Joint vs. Separate Bank Accounts for Couples: How to Choose

Reading time: 5 Minutes

August 11th, 2023

When you're in a romantic relationship, talking about money is essential. As a team, you'll need to decide: do we want to manage our money together or separately? There's no right or wrong answer. But it's important to find the right fit for your relationship.

Traditionally, most married couples combined their finances in a joint bank account. But according to a recent survey, only 43% of couples use exclusively joint accounts today. Instead, there's a whole range of options for managing joint finances and many couples have a unique system they create themselves.

Here's a complete breakdown of how joint bank accounts work. Plus, why you should consider separate, joint, or a mix of both.

How Joint Accounts Work

Joint bank accounts are a type of bank account that allows more than one person to access funds and manage the account. Checking and savings accounts can both be joint accounts.

Account owners can include spouses, partners, or significant others. Everyone named on the account has equal access to the money, regardless of who opens the joint account or deposits funds.

The Federal Deposit Insurance Corporation (FDIC) and the National Credit Union Administration (NCUA) provide $250,000 of federally backed insurance coverage per depositor, per FDIC insured bank or NCUA insured credit union, per ownership category, in case of bank failure. So a joint account with two owners receives up to $500,000 of deposit insurance instead of $250,000 for an individual account. *

Reasons You Might Want a Joint Bank Account

1. Promotes transparency and trust

Joint accounts can encourage clear lines of communication between significant others. Transactions are visible online and in the bank app for all account owners, so sharing an account can create openness and accountability in a relationship.

With 32% of adults reporting that they've kept a financial secret from their partner, joint accounts can make it easier for some couples to stay on the same page. That doesn't mean couples with separate accounts don't have open communication. But joint accounts can encourage a sense of togetherness and help couples perceive finances as shared.

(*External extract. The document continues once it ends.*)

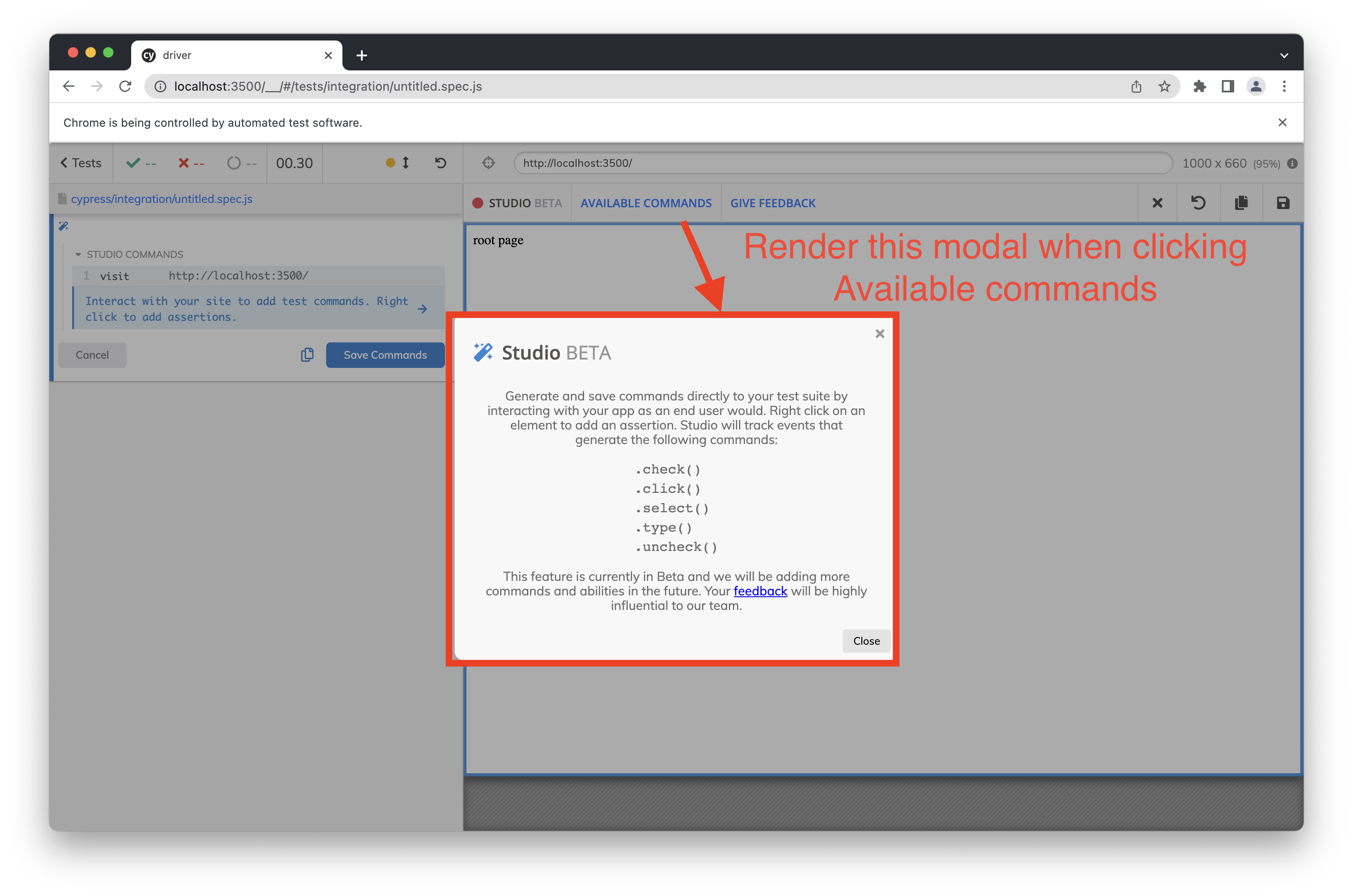Switch to the AVAILABLE COMMANDS tab
This screenshot has width=1353, height=896.
(646, 203)
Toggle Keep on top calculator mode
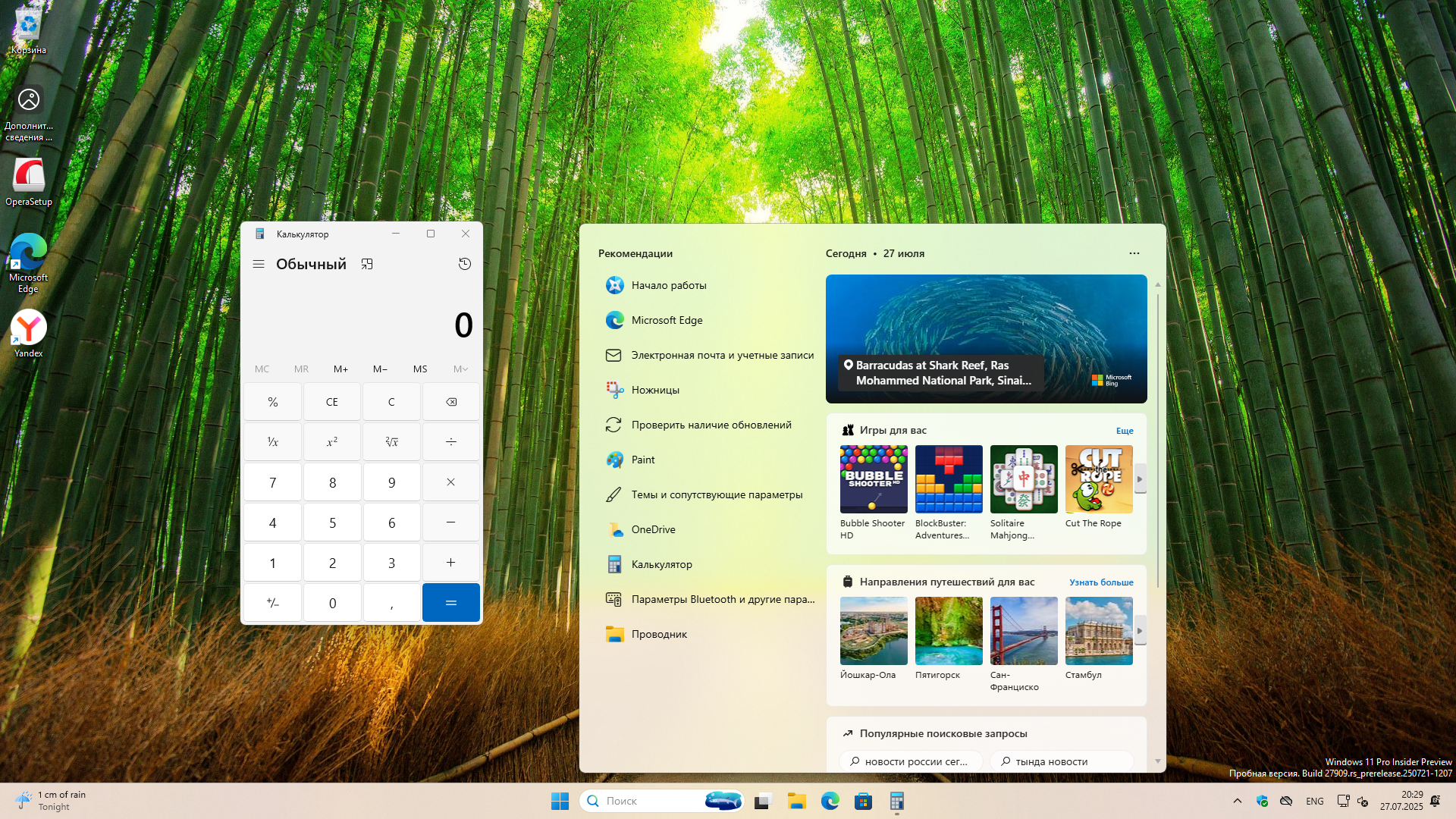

2. Makes it easier to create a financial plan

For some couples, keeping track of who pays for what is annoying. Joint accounts can alleviate that stress. Combined accounts can make it simple to pay shared bills. Plus, you're more likely to evenly split the responsibilities of credit cards, bill payments and account transfers if everything is in one place.

Some couples find it easier to create a budget, plan for the future and stay motivated with a joint account. It's a joint venture, so you and your other half might find that you review your finances more often and set goals as a team.

3. Decreases stress in emergencies

You or your partner can access the money in a joint account anytime. Shared access is a game-changer in stressful situations. For example, if your car breaks down, you can immediately write a check for repairs using joint funds. And if an actual emergency like hospitalization occurs, one partner has access to all the finances and can keep the household running.

It's hard even to consider, but if one partner becomes incapacitated or passes away, the other partner can avoid legal complications and maintain access to the account.

Joint Checking Account

Streamline your finances together.

Easy and secure banking — all from one account.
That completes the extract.